[Collected data entries]
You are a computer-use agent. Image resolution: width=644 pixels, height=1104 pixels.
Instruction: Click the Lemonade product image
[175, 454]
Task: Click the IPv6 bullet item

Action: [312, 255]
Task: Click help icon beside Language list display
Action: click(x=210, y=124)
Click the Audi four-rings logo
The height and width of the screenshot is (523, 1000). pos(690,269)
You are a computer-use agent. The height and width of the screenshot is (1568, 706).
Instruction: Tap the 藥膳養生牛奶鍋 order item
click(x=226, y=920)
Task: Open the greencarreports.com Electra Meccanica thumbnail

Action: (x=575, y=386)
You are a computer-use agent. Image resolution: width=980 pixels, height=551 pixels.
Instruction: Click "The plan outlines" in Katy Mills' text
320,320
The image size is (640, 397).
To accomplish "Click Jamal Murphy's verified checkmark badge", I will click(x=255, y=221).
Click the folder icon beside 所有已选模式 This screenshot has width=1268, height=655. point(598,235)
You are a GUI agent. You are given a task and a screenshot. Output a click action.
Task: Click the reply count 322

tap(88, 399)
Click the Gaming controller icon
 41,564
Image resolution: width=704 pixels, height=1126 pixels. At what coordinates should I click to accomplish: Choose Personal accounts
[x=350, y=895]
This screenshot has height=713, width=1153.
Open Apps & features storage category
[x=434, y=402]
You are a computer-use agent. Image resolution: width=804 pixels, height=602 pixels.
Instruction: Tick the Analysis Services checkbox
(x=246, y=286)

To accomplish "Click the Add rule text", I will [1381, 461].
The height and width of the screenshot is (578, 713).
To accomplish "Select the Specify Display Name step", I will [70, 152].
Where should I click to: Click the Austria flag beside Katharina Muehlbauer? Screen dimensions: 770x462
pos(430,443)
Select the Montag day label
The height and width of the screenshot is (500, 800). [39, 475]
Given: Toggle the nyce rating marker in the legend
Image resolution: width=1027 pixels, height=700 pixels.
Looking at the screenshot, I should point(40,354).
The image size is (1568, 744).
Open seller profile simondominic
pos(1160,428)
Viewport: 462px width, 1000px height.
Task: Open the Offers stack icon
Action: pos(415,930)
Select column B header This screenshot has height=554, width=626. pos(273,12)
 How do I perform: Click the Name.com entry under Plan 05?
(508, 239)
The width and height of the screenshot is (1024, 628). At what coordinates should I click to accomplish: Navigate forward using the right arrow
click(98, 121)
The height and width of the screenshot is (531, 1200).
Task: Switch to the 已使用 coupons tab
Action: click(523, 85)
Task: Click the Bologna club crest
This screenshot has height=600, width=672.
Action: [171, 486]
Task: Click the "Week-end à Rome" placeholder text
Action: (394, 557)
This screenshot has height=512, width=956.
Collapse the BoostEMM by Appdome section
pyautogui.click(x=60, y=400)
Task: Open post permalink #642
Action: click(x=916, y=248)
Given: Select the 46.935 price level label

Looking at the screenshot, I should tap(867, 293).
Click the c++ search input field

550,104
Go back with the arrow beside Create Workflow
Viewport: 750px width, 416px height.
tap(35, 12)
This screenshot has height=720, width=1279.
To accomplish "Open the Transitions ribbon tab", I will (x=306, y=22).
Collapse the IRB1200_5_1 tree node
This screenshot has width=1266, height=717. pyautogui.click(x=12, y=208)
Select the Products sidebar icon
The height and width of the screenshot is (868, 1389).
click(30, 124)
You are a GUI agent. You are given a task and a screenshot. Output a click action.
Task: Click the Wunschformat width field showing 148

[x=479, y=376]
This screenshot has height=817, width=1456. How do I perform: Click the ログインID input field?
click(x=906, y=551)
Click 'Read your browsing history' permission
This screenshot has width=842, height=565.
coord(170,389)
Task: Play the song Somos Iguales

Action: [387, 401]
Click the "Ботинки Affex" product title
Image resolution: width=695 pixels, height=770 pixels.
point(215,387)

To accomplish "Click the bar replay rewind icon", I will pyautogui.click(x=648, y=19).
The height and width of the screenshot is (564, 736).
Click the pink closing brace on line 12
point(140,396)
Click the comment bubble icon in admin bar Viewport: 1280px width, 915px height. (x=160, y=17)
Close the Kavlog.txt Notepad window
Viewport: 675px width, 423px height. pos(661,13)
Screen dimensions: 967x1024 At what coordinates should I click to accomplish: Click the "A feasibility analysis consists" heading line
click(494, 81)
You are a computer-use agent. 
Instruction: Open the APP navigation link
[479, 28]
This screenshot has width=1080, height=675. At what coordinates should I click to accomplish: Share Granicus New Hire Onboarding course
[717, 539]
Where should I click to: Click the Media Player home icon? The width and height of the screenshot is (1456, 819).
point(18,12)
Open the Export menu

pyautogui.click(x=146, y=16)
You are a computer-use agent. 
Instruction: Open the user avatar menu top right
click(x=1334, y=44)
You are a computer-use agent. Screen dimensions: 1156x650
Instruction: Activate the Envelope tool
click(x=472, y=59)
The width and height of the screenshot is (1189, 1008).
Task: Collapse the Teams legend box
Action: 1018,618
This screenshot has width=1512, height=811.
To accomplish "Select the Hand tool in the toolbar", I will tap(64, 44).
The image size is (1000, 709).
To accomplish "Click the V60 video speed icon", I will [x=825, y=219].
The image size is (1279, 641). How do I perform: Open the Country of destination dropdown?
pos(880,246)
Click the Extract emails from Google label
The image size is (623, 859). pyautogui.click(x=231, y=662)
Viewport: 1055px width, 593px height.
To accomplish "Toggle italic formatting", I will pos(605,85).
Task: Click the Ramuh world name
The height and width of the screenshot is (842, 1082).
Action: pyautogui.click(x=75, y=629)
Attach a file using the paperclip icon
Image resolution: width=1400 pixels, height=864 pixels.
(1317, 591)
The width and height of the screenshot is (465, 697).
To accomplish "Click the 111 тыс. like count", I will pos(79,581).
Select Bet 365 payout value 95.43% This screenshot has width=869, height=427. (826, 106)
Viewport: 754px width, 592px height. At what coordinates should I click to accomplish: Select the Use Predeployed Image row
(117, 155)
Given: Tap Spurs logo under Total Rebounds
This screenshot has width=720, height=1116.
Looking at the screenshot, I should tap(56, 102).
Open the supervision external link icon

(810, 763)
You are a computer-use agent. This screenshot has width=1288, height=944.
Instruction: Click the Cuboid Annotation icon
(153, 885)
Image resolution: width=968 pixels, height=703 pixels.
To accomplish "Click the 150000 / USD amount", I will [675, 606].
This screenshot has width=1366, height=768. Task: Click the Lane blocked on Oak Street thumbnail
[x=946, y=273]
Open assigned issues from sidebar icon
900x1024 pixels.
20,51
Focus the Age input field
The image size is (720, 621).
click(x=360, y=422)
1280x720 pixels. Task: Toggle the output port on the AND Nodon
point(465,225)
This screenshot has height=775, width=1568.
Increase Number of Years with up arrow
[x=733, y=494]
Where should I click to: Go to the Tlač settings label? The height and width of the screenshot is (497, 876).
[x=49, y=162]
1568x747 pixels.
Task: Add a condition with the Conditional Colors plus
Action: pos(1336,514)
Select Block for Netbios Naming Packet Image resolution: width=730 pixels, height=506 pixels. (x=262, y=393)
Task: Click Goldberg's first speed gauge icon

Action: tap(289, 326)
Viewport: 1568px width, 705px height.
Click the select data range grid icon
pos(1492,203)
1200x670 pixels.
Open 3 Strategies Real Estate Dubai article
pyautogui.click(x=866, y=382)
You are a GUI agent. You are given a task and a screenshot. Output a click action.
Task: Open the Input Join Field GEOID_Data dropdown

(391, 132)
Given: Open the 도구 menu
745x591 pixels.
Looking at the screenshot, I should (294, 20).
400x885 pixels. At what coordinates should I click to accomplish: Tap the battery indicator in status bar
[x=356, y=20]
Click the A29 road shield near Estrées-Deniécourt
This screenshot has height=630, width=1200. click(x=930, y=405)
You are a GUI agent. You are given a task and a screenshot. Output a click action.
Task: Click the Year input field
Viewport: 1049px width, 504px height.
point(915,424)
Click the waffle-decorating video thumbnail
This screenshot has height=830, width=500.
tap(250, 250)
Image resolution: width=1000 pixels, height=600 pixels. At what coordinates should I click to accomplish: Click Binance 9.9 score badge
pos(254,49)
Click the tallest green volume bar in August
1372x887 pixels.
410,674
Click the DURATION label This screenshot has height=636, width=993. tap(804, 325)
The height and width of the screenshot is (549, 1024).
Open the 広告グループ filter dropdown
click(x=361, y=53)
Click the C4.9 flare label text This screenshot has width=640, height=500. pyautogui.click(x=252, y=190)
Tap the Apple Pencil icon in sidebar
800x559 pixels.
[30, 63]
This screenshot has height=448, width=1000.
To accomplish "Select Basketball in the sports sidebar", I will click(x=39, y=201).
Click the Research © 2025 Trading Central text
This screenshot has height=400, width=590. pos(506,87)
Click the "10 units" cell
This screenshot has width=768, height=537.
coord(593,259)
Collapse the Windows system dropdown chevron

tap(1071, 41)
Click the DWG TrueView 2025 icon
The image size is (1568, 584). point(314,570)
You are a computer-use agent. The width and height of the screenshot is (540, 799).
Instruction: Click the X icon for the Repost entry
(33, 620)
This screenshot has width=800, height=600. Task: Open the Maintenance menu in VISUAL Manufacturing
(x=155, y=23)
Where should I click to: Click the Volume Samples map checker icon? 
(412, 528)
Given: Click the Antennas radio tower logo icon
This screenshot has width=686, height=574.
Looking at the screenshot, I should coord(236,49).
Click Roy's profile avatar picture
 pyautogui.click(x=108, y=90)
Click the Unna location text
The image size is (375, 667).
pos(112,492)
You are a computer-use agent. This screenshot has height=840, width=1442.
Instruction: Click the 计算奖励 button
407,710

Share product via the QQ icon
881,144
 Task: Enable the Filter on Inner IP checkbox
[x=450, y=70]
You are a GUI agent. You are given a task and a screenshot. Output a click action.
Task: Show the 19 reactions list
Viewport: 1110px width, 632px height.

§ Exercise prompt:
Repeat exactly the lines above, starting with the first line of the records and finishing with the line holding "You are a computer-use agent. Image resolution: width=804". Add no other line.

§ Task answer:
You are a computer-use agent. Image resolution: width=644 pixels, height=1104 pixels.
Instruction: Click the Lemonade product image
[175, 454]
Task: Click the IPv6 bullet item

Action: [312, 255]
Task: Click help icon beside Language list display
Action: click(x=210, y=124)
Click the Audi four-rings logo
The height and width of the screenshot is (523, 1000). pos(690,269)
You are a computer-use agent. The height and width of the screenshot is (1568, 706).
Instruction: Tap the 藥膳養生牛奶鍋 order item
click(x=226, y=920)
Task: Open the greencarreports.com Electra Meccanica thumbnail

Action: (x=575, y=386)
You are a computer-use agent. Image resolution: width=980 pixels, height=551 pixels.
Instruction: Click "The plan outlines" in Katy Mills' text
320,320
The image size is (640, 397).
To accomplish "Click Jamal Murphy's verified checkmark badge", I will click(x=255, y=221).
Click the folder icon beside 所有已选模式 This screenshot has width=1268, height=655. point(598,235)
You are a GUI agent. You are given a task and a screenshot. Output a click action.
Task: Click the reply count 322

tap(88, 399)
Click the Gaming controller icon
 41,564
Image resolution: width=704 pixels, height=1126 pixels. At what coordinates should I click to accomplish: Choose Personal accounts
[x=350, y=895]
This screenshot has height=713, width=1153.
Open Apps & features storage category
[x=434, y=402]
You are a computer-use agent. Image resolution: width=804 pixels, height=602 pixels.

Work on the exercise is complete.